**Set problem A:**
Answer these questions from the outbox guide:
(i) What must the default subscription type be set to in order to activate the outbox?
(ii) What does the messages_per_tick setting control?
(iii) Which provider is configured for the default broker?
**Set problem B:**
Repeat a passage of the outbox guide word for word. Begin at the words "The outbox pattern" and stop after "can accept it.".

Using the Outbox

The outbox pattern guarantees that domain events are published to your message broker if — and only if — the transaction that produced them committed. Without it, a broker outage after a successful database commit would silently drop the event; with it, the event stays in the outbox table until the broker can accept it.

This guide walks through enabling the outbox, verifying it's working, and tuning its retry and cleanup behavior. For the end-to-end sequence, lifecycle states, and rationale, see Outbox Pattern.

Enable the outbox

The outbox is activated by setting the default subscription type to stream. The OutboxProcessor then starts automatically inside the Engine:

# domain.toml
[server]
default_subscription_type = "stream"

[outbox]
broker = "default"          # Which configured broker to publish to
messages_per_tick = 10      # Batch size per cycle
tick_interval = 1           # Seconds between cycles

[brokers.default]
provider = "redis"
URI = "redis://localhost:6379/0"

**Entries shown:**

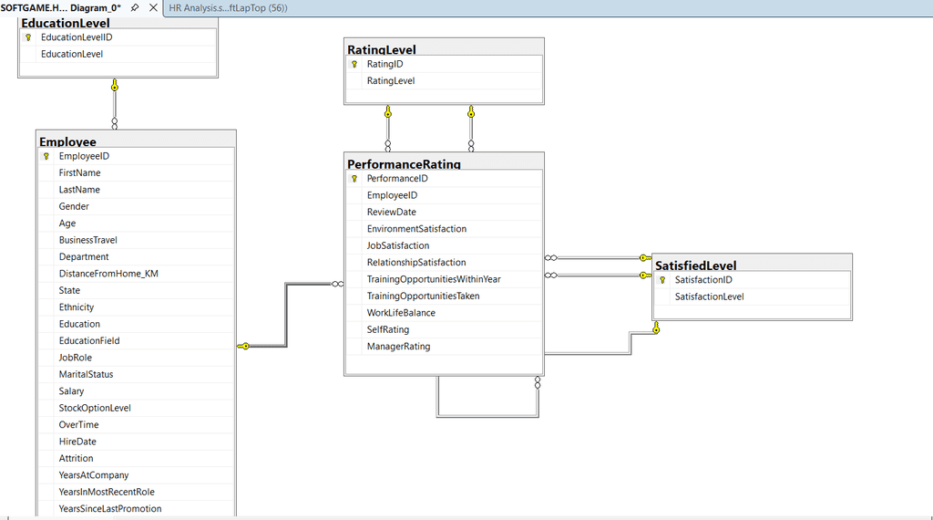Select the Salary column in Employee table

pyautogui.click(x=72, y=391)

==

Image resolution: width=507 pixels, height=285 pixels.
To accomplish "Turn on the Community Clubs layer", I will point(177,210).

* * *

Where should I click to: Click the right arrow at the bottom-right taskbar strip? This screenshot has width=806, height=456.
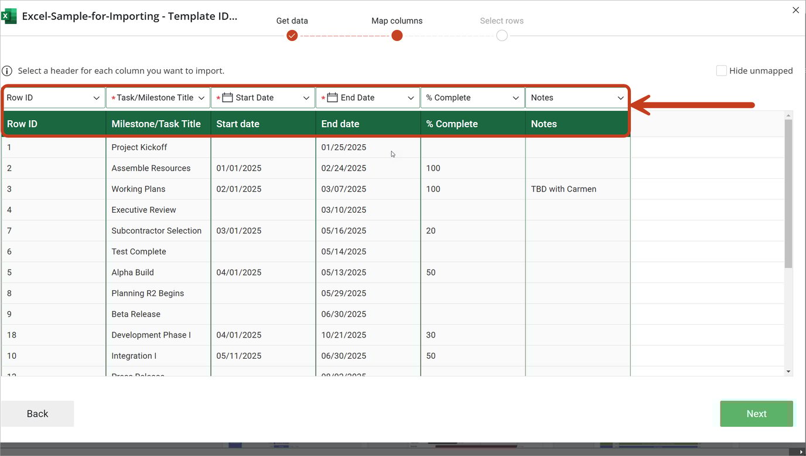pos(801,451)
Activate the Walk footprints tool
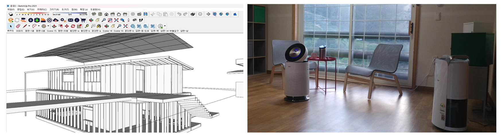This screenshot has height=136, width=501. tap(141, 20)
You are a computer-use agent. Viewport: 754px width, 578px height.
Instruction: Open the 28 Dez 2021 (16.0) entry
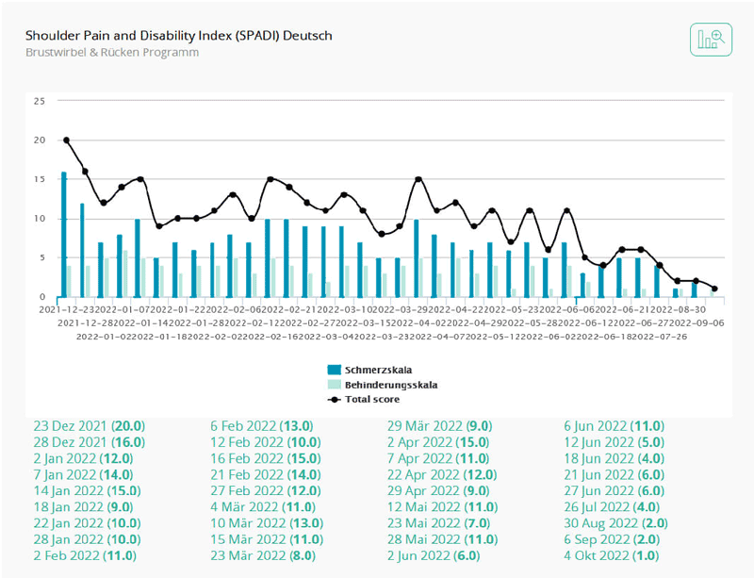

**Exercise response A:**
(i) Stream.
(ii) The batch size per cycle.
(iii) Redis.

**Exercise response B:**
The outbox pattern guarantees that domain events are published to your message broker if — and only if — the transaction that produced them committed. Without it, a broker outage after a successful database commit would silently drop the event; with it, the event stays in the outbox table until the broker can accept it.